South Africa’s HIV prevention landscape shifted this year with the deployment of lenacapavir, a long-acting injectable that requires only two doses annually. The drug’s structural advantage is straightforward: it removes the daily adherence requirement that has undermined consistent uptake of oral prevention pills across one of the world’s most heavily affected populations.

The epidemiological stakes are substantial. South Africa carries the world’s highest HIV disease burden, with more than 8 million people currently living with the virus. A prevention method that sidesteps daily pill-taking addresses one of the most persistent obstacles to effective prophylaxis in the region.

Lenacapavir’s value proposition rests on friction reduction. Daily pills demand consistent user engagement and create repeated moments where stigma, privacy concerns, access constraints and treatment fatigue can interrupt the regimen. A discreet injection administered twice yearly eliminates daily decision-making and reduces the visibility of prevention efforts within households and communities. That structural change in delivery may reshape adoption patterns among populations where daily medication has proven difficult to sustain.

The initial rollout targets populations at elevated transmission risk: young women, sex workers, people who inject drugs and residents of provinces with persistently elevated HIV prevalence. These groups have historically faced the greatest barriers to consistent daily pill adherence, making them the logical starting point for a method designed to overcome that constraint.

Health specialists frame the injection as a potential inflection point in South Africa’s prevention response. By decoupling protection from the visibility and daily commitment that oral pills require, the intervention may reach populations that existing prevention tools have consistently underserved.

Meanwhile, the transition from clinical efficacy to public health impact depends on factors well beyond the drug’s pharmacological properties. Access, supply chain capacity and affordability will determine whether lenacapavir becomes a broadly deployed national resource or remains confined to a limited programme serving a subset of the population. South Africa’s healthcare infrastructure faces the challenge of establishing distribution networks, training personnel and managing supply logistics across provinces with varying capacity.

The rollout exposes a familiar tension. The drug exists and is being deployed, but the healthcare system’s ability to deliver it to the populations most likely to benefit remains the binding constraint on impact. Scientific progress has, for now, outpaced implementation readiness.

For South Africa, the critical period ahead will test whether the speed of healthcare delivery can match the speed of scientific advancement. The injection’s potential as a public health breakthrough depends less on its pharmacological properties than on the operational capacity to distribute it equitably and affordably to the millions who carry the highest disease burden.

Q&A

What is lenacapavir and how does it differ from existing HIV prevention methods?

Lenacapavir is a long-acting injectable that requires only two doses annually, eliminating the daily adherence requirement of oral prevention pills.
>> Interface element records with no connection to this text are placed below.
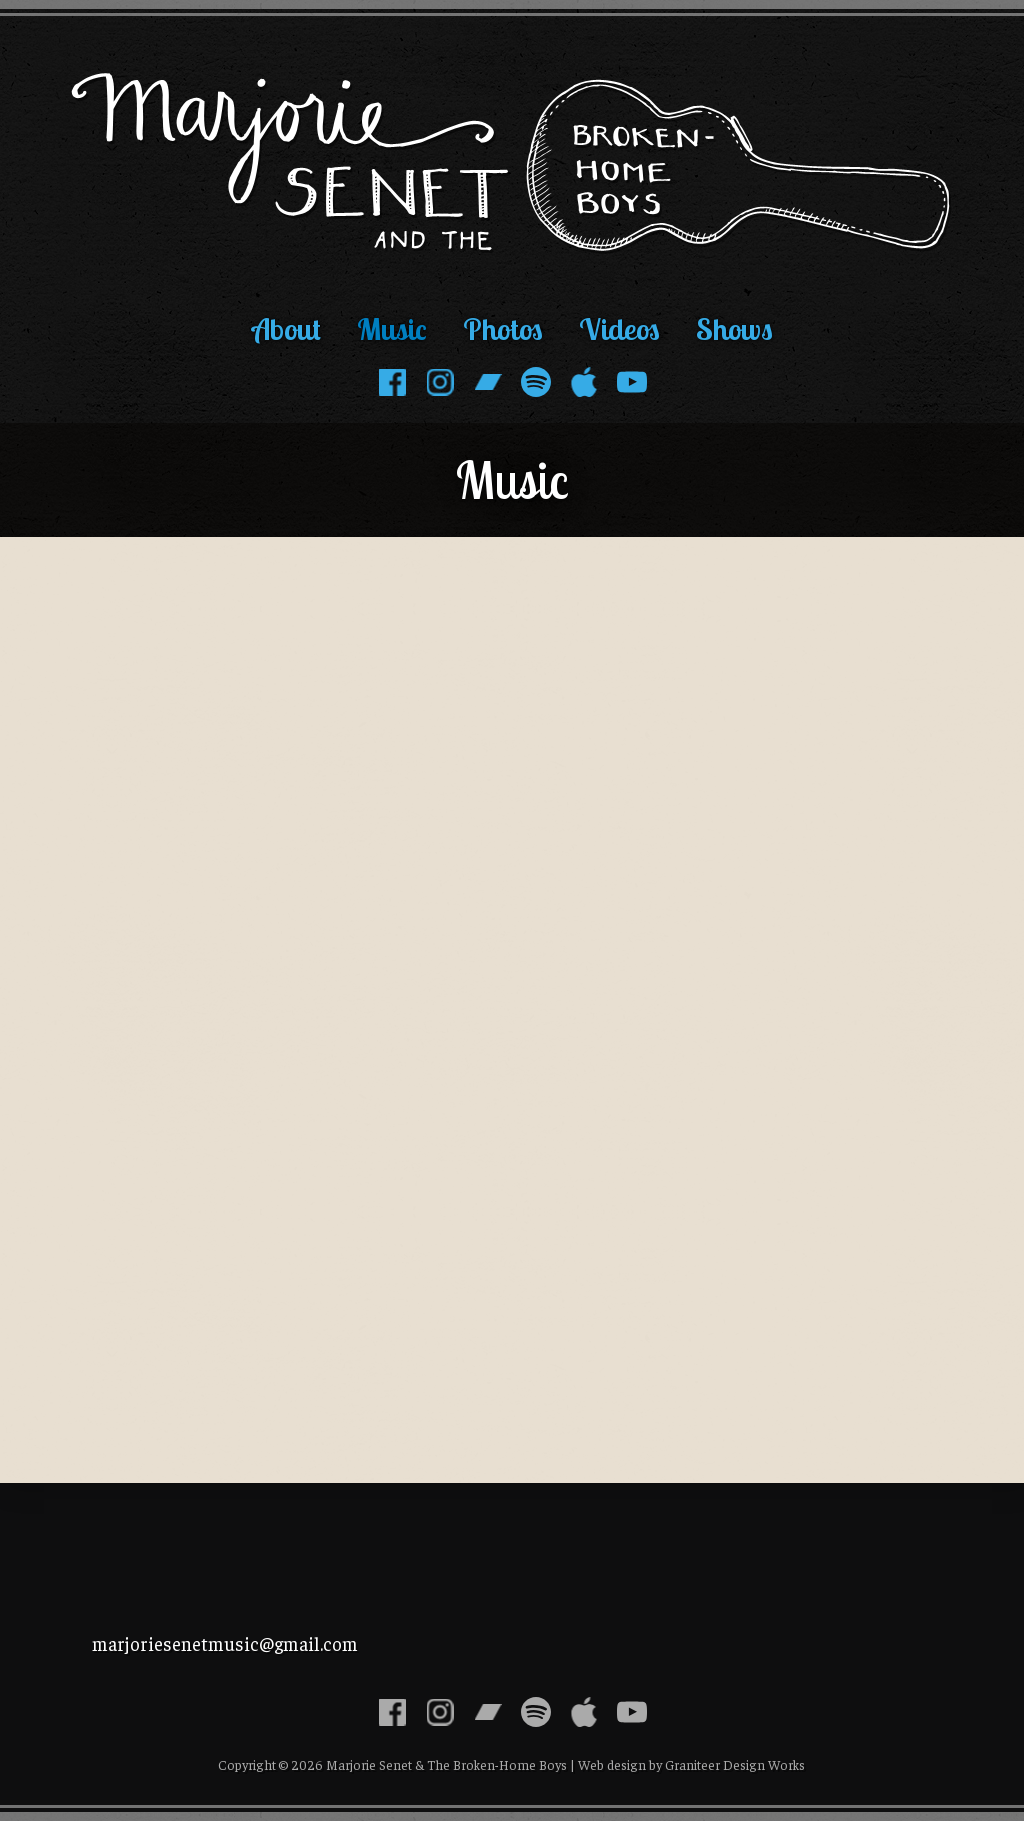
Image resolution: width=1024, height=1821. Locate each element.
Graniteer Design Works (735, 1764)
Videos (619, 329)
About (286, 329)
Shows (734, 329)
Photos (503, 329)
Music (392, 329)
It removes repeated moments where stigma, privacy concerns, access constraints and treatment fatigue can interrupt daily regimens.

Which populations are targeted in the initial rollout?
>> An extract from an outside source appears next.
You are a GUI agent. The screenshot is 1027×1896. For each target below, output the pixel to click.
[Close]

The initial rollout targets young women, sex workers, people who inject drugs and residents of provinces with persistently elevated HIV prevalence, groups that have historically faced the greatest barriers to consistent daily pill adherence.

What is South Africa's HIV disease burden?
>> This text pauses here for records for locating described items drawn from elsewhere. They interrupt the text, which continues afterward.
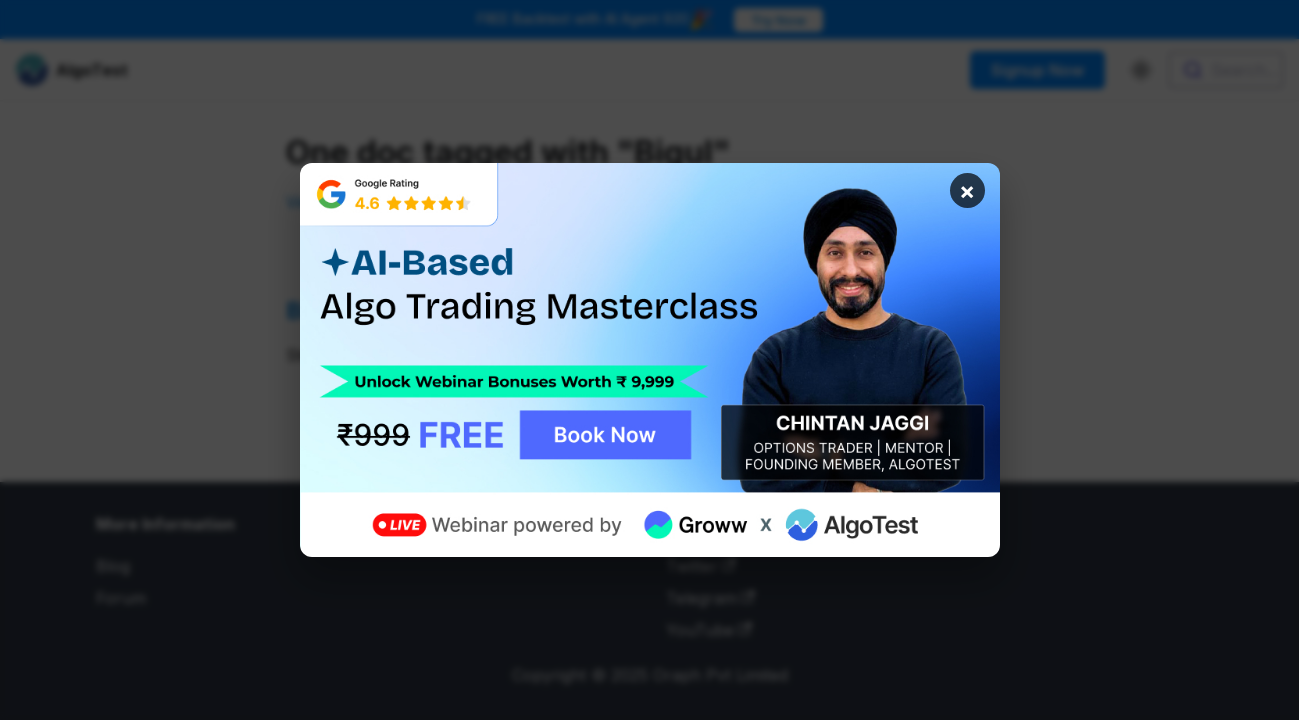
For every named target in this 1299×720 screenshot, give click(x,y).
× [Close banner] (967, 190)
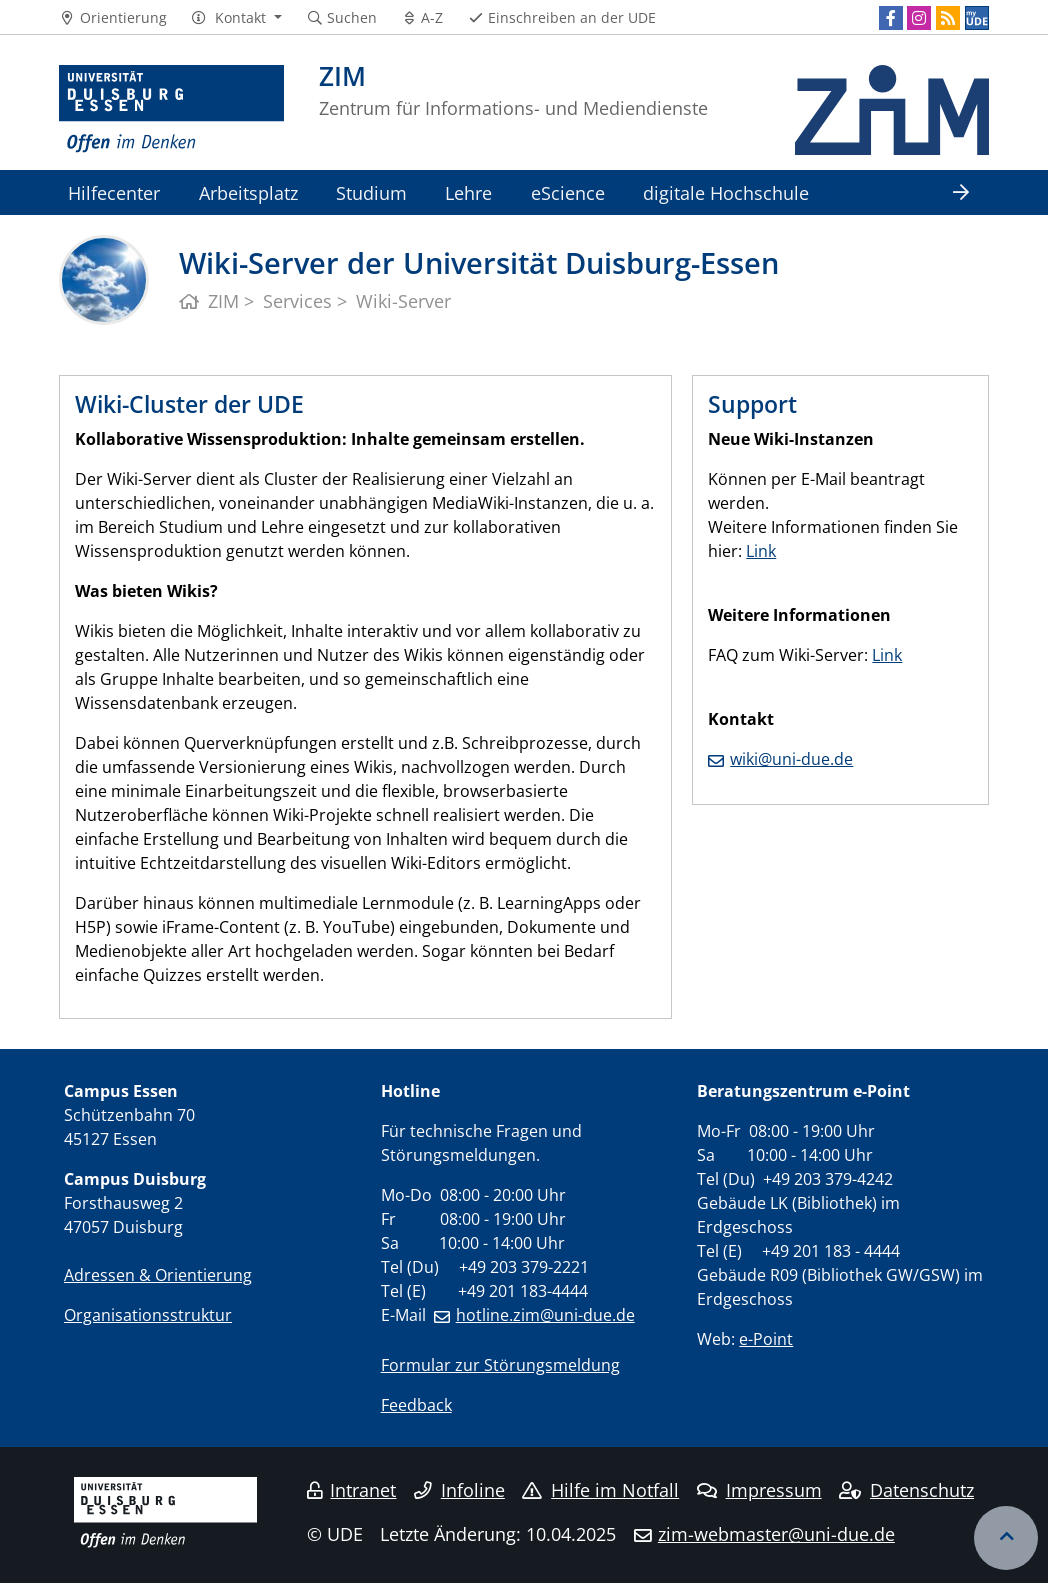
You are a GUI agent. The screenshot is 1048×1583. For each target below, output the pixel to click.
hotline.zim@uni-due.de (545, 1315)
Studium (371, 192)
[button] (236, 18)
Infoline (459, 1490)
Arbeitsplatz (248, 192)
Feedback (416, 1405)
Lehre (468, 192)
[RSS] (948, 18)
South Africa carries the world's highest HIV disease burden, with more than 8 million people currently living with the virus.

What factors will determine lenacapavir's success as a public health intervention?

Access, supply chain capacity, affordability and the healthcare system's ability to establish distribution networks, train personnel and manage supply logistics across provinces with varying capacity will determine whether lenacapavir becomes broadly deployed or remains limited to a subset of the population.